Jose Rodriguez, AFP
Last updated: 15 March, 2013

Under-fire Syrian rebels show off treatment of prisoners

Stung by mounting allegations of human rights abuses, Syrian rebels are keen to show off their treatment of prisoners from the increasingly brutal conflict.

Rebel commanders acknowledge that in the past there were excesses and that some captured soldiers were summarily executed. But they insist that now all rebel fighters have strict orders about the treatment of prisoners.

“In the past we did do bad things like executing captured soldiers,” rebel commander Abu Salam Tabsah told AFP in the northeastern city of Deir Ezzor which his fighters seized earlier this month, taking dozens of loyalist troops prisoner.

“But things have changed and we don’t do that any more. Anyone who did would be put before a court martial.”

Tabsah said that when a soldier is captured, the rebels try to verify whether he has “done anything” worthy of punishment. If not, he is given three choices: “Go home, leave Syria or join our fight.

“Soldiers who admit to having killed, we exchange for civilian prisoners held by the regime. What do we gain by shooting them?

“If we want this war to finish one day, we can’t allow ourselves to be driven by vengeance and hatred. We are all Syrians and brothers.”

Corporal Ala Ibrahim is one of the soldiers captured by the rebels in the battle for Deir Ezzor.

He says he was prepared to fight to the death because he was convinced of the worst if the rebels took him.

“I thought they were going to kill me, but no one hit me or tortured me,” said Ibrahim, a 22-year-old from the central city of Hama who signed up in 2010, lured by the 300-euro ($400) monthly salary.

“I was very surprised because I realised then that everything they had told us about the Free Syrian Army (FSA) was a lie. They aren’t terrorists. They are Syrians who are fighting against (President Bashar) al-Assad.”

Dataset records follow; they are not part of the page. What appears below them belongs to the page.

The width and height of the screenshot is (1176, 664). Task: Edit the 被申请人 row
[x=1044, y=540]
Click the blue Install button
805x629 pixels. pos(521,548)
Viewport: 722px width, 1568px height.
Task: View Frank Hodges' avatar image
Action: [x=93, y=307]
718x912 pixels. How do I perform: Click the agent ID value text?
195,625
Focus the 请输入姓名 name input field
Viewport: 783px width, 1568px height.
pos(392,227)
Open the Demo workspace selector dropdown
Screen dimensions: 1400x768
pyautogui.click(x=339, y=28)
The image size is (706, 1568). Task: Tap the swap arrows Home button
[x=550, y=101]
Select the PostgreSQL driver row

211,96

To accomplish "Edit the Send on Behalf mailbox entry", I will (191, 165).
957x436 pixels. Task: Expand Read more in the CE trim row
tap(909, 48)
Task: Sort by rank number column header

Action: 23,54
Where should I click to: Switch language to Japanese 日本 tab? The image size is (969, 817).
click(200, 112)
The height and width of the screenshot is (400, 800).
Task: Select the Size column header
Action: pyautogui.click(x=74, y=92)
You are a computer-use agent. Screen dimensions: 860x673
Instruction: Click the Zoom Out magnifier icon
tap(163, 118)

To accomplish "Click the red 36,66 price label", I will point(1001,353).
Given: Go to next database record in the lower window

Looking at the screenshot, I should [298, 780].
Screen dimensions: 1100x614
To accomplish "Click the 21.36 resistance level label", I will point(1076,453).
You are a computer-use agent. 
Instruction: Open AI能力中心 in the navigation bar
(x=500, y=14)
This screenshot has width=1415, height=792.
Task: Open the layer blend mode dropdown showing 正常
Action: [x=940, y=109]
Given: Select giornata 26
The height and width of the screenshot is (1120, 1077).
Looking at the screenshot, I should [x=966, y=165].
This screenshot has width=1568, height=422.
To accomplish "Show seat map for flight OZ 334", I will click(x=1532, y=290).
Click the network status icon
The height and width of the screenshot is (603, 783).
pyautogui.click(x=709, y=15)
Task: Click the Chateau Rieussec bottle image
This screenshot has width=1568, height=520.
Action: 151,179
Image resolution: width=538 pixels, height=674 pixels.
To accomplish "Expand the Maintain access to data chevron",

Ibrahim is being held in a school which the rebels have turned into a makeshift detention centre. The walls of his cell are incongruously covered with letters of the alphabet, numerals and pictures of brightly coloured fish.

Ibrahim said he had been posted on the Golan Heights near the ceasefire line with Israel when his unit was dispatched to Deir Ezzor last July.

“They told us that a lot of terrorists had infiltrated the city, and that our job was to clean them out to protect the civilians. But what we found was a well-organised rebel army that was gaining ground inch by inch.”

As the fighting intensified, soldiers began to desert.

“To keep us from running away, the officers told us the FSA would kill us, but first torture us to get any intelligence we might have. It worked, because many who were thinking of deserting stayed on to save their lives.”

Such fears are by no means idle. Amnesty International said in a report released Thursday that it had documented “the torture and summary killing of soldiers, pro-government militias and civilians” by rebel fighters.

“While the vast majority of war crimes and other gross violations continue to be committed by government forces, our research also points to an escalation in abuses by armed opposition groups,” the watchdog’s deputy director for the Middle East and North Africa Ann Harrison said.

Ibrahim had words of praise for the rebel commander in charge of his own detention.

“He’s like my father,” Ibrahim said. “When I was captured, the army told my family I had been killed. This man let me use his phone to ring my family and tell them I was all right, that I was safe.”

But he knows that not everyone in FSA ranks is like Tabsah. There are hardline Islamists who would not forgive him for being a member of Assad’s Alawite minority community.

“I am afraid of a sectarian war,” he said. “Inside the FSA there are jihadists. If they take power, we will have serious problems in the future, and the war might never end.”